» WORK INSTRUCTION
Every line in the data below from the one containing "Viewport: 1316px width, 907px height." down to the one containing "Click the Tooltip marks button", both included, must be retyped exactly; no other line is to appear.

» RECORDS
☆ ☆ ☆ ☆ ☆ ☆ ☆

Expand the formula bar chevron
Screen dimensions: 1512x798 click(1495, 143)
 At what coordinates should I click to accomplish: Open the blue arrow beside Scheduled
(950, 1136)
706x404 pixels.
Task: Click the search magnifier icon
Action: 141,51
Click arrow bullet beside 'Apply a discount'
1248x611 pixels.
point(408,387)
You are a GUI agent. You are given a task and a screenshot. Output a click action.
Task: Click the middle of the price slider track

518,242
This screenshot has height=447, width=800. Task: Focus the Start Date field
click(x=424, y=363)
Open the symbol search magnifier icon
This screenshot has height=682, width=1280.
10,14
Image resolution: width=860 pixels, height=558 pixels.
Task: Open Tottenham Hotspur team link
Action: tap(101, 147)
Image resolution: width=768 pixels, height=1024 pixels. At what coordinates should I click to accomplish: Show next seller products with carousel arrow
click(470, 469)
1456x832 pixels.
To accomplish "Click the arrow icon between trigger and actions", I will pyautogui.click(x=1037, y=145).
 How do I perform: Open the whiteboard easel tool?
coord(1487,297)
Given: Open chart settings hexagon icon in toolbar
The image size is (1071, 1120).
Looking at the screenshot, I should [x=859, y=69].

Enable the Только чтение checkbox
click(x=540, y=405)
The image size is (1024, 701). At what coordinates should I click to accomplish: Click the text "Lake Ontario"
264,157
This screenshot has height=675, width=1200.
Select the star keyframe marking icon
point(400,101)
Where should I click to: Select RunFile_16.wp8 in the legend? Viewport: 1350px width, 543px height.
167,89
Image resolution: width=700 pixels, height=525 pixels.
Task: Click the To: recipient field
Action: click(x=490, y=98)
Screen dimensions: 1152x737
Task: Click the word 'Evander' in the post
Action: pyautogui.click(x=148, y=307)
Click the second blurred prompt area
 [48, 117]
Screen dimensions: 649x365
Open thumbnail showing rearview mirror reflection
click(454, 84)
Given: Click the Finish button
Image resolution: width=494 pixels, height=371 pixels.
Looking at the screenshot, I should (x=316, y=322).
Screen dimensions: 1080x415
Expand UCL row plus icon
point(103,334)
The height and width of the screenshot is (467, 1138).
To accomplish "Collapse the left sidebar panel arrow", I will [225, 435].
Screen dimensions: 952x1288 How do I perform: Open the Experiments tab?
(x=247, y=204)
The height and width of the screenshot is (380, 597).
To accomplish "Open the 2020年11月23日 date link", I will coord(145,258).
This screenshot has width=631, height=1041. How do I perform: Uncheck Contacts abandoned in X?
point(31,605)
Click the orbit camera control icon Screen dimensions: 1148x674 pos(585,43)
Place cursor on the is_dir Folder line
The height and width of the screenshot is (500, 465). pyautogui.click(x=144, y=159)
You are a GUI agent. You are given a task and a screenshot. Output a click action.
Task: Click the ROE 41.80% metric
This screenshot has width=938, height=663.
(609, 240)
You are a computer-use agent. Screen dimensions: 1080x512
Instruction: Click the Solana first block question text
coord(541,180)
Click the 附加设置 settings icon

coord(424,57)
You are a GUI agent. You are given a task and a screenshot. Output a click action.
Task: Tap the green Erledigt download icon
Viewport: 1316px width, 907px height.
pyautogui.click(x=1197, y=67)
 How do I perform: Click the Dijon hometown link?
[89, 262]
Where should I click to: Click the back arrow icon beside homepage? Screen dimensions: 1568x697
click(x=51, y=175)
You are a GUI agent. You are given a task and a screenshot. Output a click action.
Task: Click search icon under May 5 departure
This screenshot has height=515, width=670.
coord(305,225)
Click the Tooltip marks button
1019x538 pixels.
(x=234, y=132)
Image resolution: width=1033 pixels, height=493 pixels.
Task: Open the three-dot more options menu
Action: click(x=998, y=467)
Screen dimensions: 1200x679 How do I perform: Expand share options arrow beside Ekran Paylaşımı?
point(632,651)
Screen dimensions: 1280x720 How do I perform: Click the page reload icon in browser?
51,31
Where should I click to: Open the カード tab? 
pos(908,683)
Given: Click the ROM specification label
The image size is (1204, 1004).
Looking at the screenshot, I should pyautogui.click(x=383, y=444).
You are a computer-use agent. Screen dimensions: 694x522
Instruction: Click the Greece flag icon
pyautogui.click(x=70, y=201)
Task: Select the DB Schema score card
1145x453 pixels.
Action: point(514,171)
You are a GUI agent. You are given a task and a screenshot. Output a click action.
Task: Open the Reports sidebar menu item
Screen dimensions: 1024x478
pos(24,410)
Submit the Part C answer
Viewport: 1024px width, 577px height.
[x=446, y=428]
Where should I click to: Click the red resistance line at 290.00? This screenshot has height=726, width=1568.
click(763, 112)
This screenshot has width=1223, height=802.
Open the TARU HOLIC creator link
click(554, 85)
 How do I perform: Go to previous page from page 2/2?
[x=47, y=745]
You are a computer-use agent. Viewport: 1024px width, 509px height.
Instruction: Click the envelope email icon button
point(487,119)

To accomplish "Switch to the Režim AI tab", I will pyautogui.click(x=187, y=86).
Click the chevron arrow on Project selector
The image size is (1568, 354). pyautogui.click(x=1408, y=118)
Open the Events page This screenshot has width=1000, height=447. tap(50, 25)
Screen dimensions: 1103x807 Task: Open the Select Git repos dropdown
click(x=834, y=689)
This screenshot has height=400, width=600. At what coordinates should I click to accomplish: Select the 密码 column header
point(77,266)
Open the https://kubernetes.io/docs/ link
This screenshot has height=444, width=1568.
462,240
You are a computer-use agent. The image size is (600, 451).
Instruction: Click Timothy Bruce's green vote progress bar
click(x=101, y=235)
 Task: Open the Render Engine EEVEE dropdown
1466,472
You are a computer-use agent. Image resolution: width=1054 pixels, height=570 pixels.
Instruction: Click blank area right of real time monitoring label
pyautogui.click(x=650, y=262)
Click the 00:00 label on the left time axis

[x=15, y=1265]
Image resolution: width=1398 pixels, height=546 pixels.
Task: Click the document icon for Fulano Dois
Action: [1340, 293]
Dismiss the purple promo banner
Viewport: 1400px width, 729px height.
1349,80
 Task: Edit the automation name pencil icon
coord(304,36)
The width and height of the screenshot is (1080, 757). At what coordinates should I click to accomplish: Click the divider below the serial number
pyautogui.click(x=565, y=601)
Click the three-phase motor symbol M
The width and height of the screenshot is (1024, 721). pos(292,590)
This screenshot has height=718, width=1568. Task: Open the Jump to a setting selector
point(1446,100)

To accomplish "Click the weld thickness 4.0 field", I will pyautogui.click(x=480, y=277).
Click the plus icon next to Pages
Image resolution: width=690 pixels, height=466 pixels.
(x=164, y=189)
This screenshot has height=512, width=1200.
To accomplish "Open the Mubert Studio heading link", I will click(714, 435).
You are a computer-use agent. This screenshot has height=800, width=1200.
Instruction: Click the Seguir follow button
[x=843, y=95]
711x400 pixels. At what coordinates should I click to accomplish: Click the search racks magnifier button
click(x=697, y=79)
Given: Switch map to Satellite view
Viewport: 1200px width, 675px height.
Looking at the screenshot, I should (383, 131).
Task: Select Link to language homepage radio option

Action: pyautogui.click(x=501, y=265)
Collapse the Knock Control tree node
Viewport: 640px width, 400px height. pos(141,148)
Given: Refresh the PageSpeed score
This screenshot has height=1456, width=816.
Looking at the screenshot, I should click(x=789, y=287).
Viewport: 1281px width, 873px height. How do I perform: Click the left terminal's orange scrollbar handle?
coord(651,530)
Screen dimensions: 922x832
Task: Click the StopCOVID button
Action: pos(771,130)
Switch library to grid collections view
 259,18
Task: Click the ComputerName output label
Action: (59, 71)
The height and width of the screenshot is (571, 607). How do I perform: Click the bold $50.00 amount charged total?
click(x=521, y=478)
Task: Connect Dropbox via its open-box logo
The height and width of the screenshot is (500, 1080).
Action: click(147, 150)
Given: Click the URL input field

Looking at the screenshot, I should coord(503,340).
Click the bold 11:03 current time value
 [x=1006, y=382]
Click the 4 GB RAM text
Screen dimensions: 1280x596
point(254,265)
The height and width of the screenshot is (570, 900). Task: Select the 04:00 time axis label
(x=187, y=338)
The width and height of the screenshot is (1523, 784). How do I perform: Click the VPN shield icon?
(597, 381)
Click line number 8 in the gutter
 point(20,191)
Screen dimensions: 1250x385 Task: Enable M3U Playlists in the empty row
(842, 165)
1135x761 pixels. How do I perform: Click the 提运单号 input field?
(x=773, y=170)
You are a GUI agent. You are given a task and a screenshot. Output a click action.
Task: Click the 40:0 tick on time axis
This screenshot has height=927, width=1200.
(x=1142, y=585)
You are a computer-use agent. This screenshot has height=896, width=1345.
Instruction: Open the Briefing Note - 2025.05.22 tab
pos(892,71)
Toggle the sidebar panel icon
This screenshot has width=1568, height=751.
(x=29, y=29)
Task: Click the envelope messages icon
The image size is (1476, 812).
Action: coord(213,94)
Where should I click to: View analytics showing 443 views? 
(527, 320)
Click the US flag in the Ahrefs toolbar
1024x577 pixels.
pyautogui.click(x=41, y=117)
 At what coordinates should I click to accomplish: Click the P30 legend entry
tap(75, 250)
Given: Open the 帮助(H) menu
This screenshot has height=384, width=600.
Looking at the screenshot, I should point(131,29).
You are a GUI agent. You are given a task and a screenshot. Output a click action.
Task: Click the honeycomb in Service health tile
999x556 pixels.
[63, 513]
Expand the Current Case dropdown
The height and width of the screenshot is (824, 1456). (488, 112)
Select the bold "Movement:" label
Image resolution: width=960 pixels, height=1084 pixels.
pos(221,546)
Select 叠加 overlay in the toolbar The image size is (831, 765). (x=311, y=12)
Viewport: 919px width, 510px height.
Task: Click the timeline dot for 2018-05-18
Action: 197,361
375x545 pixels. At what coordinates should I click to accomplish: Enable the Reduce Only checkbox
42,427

☆ ☆ ☆ ☆ ☆ ☆ ☆

» REPLY TO THE TASK
Viewport: 1316px width, 907px height.
pyautogui.click(x=1197, y=67)
 How do I perform: Click the Dijon hometown link?
[89, 262]
Where should I click to: Click the back arrow icon beside homepage? Screen dimensions: 1568x697
click(x=51, y=175)
You are a GUI agent. You are given a task and a screenshot. Output a click action.
Task: Click search icon under May 5 departure
This screenshot has height=515, width=670.
coord(305,225)
Click the Tooltip marks button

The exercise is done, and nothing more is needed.